Stored dataset items
━━━━━━━━━━━━━━━━━━━━━━━━━━━━━━
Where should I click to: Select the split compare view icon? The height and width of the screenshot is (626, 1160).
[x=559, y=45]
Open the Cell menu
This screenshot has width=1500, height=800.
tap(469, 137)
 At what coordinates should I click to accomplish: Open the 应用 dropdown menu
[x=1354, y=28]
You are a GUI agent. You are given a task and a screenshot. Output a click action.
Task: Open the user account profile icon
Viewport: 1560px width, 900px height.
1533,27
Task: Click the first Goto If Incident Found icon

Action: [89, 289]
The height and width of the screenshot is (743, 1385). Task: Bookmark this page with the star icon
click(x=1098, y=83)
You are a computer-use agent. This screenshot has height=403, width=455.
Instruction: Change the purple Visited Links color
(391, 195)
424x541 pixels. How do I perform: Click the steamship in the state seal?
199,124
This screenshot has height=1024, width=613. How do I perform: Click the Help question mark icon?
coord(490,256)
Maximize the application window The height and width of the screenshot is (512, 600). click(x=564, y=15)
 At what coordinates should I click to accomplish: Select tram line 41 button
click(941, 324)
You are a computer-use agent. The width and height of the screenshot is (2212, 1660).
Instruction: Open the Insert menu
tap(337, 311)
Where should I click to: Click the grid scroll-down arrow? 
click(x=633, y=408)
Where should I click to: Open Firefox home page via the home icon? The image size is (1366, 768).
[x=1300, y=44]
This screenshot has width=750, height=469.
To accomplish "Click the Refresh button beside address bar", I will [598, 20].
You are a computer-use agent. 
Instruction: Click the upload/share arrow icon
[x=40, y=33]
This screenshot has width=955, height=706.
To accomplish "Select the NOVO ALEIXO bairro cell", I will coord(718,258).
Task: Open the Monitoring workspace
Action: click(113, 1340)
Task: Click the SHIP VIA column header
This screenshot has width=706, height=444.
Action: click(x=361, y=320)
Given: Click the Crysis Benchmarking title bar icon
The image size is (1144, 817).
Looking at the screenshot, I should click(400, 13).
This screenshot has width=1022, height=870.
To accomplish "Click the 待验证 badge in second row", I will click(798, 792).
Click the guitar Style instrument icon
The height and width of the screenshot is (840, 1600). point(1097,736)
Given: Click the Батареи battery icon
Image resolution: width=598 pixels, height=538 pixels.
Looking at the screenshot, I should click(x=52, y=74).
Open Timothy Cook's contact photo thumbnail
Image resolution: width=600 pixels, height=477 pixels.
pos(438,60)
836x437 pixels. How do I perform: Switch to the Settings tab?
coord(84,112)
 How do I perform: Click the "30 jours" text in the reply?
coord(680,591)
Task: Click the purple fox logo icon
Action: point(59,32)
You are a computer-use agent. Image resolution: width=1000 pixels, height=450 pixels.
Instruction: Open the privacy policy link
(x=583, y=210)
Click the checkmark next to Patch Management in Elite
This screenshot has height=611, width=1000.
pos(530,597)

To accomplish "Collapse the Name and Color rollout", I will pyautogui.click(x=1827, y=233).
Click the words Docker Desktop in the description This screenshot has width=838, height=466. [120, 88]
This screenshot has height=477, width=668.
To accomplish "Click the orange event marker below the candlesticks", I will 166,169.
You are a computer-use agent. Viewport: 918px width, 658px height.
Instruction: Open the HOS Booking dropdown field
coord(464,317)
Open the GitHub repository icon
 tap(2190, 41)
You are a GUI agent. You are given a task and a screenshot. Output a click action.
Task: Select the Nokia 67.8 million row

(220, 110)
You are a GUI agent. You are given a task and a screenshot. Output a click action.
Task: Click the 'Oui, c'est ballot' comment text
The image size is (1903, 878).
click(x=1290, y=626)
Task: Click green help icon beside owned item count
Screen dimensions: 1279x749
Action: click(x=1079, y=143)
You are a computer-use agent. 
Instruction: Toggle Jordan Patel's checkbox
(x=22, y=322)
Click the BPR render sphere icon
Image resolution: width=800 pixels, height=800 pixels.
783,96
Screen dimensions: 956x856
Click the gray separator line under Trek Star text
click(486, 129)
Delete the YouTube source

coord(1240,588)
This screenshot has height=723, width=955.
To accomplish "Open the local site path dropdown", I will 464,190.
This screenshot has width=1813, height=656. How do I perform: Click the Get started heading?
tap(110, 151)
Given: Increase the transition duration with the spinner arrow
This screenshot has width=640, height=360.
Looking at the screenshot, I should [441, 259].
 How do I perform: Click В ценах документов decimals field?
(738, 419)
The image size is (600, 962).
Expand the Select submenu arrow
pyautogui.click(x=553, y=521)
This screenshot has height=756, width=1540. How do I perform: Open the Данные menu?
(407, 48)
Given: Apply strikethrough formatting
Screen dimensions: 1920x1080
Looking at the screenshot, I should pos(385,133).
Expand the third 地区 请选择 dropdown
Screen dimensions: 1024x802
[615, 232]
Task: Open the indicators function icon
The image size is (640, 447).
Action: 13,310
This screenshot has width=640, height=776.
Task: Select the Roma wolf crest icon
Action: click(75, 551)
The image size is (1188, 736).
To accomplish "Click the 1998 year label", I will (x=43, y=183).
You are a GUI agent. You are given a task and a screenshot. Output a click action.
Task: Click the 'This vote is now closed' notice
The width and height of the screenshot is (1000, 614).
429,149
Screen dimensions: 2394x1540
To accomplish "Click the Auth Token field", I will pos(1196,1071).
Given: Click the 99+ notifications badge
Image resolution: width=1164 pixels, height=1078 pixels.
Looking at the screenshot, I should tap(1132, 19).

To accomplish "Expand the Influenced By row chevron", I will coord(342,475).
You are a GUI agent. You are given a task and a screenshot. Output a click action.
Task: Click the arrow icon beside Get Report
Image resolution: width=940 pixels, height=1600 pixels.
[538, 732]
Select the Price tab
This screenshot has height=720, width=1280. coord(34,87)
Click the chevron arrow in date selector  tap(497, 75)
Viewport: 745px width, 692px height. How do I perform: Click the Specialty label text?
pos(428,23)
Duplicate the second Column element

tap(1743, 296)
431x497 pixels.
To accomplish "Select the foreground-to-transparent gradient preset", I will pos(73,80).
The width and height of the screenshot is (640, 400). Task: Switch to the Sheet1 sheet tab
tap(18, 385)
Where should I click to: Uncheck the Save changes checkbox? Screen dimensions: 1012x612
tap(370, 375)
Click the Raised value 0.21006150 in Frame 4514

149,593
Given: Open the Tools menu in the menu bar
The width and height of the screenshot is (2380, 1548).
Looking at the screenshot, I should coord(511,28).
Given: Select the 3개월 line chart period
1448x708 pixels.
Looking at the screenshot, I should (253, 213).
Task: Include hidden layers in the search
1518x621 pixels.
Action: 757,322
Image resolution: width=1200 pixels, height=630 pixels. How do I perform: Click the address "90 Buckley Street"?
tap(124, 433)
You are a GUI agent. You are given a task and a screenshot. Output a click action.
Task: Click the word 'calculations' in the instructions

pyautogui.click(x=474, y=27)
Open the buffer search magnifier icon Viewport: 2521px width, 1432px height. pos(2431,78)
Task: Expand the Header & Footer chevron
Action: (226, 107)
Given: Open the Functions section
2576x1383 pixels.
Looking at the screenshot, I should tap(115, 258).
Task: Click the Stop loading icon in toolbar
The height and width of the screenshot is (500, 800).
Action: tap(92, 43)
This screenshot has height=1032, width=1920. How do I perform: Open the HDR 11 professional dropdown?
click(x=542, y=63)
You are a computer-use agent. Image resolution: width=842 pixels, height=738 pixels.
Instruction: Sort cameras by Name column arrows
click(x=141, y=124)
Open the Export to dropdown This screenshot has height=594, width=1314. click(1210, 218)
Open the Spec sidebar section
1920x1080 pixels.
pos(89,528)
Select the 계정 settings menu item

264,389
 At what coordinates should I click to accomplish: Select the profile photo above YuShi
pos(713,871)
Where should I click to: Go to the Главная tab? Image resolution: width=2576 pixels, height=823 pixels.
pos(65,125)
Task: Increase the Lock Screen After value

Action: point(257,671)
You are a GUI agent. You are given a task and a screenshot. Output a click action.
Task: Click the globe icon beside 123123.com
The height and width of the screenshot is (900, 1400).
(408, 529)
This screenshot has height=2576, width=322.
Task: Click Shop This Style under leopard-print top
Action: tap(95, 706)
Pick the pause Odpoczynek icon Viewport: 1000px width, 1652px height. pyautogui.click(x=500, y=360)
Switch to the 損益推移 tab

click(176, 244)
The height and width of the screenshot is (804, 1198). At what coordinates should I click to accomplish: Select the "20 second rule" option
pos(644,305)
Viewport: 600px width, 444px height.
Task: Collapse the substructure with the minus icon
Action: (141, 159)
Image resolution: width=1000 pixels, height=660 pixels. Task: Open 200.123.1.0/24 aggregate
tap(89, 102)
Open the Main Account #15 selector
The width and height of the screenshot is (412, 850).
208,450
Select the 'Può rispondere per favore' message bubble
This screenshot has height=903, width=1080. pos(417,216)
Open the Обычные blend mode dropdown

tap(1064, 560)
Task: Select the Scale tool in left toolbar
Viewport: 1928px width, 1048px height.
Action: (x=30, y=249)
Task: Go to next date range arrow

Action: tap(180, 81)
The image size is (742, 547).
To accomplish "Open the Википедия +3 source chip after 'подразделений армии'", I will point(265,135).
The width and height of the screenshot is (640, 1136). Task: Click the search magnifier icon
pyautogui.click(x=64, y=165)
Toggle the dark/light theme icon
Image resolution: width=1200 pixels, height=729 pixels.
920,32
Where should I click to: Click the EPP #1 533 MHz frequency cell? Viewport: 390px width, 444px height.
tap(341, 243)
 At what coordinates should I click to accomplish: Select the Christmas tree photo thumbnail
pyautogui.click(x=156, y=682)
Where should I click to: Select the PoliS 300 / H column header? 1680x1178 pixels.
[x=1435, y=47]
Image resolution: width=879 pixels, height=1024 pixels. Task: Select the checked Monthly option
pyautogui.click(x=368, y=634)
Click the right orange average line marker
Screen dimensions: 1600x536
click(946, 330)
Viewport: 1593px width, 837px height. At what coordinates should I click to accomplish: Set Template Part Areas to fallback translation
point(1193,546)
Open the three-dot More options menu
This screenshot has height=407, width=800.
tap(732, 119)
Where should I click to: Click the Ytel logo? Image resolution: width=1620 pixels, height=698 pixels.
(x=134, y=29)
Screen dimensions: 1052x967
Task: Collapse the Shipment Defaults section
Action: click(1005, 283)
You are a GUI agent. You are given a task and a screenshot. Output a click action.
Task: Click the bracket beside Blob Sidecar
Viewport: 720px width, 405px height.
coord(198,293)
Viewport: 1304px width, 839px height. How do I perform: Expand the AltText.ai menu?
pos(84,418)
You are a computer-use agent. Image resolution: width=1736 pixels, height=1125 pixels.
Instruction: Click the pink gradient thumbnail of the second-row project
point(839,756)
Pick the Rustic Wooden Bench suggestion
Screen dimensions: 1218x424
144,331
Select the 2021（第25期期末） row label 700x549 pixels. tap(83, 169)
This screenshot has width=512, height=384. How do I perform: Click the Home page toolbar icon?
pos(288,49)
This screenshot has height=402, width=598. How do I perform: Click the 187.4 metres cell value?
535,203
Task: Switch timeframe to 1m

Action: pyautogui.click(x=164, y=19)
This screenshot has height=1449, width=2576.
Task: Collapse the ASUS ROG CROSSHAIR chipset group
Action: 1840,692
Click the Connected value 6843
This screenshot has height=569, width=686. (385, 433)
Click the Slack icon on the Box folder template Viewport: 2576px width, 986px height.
━━━━━━━━━━━━━━━━━━━━━━━━━━━━━━
AIM OF THE EXERCISE:
Repeat the data word for word, starting at the very beginning and ending with the line that contains "tap(469, 137)", including both ends.

WRITTEN ANSWER:
Where should I click to: Select the split compare view icon? The height and width of the screenshot is (626, 1160).
[x=559, y=45]
Open the Cell menu
This screenshot has width=1500, height=800.
tap(469, 137)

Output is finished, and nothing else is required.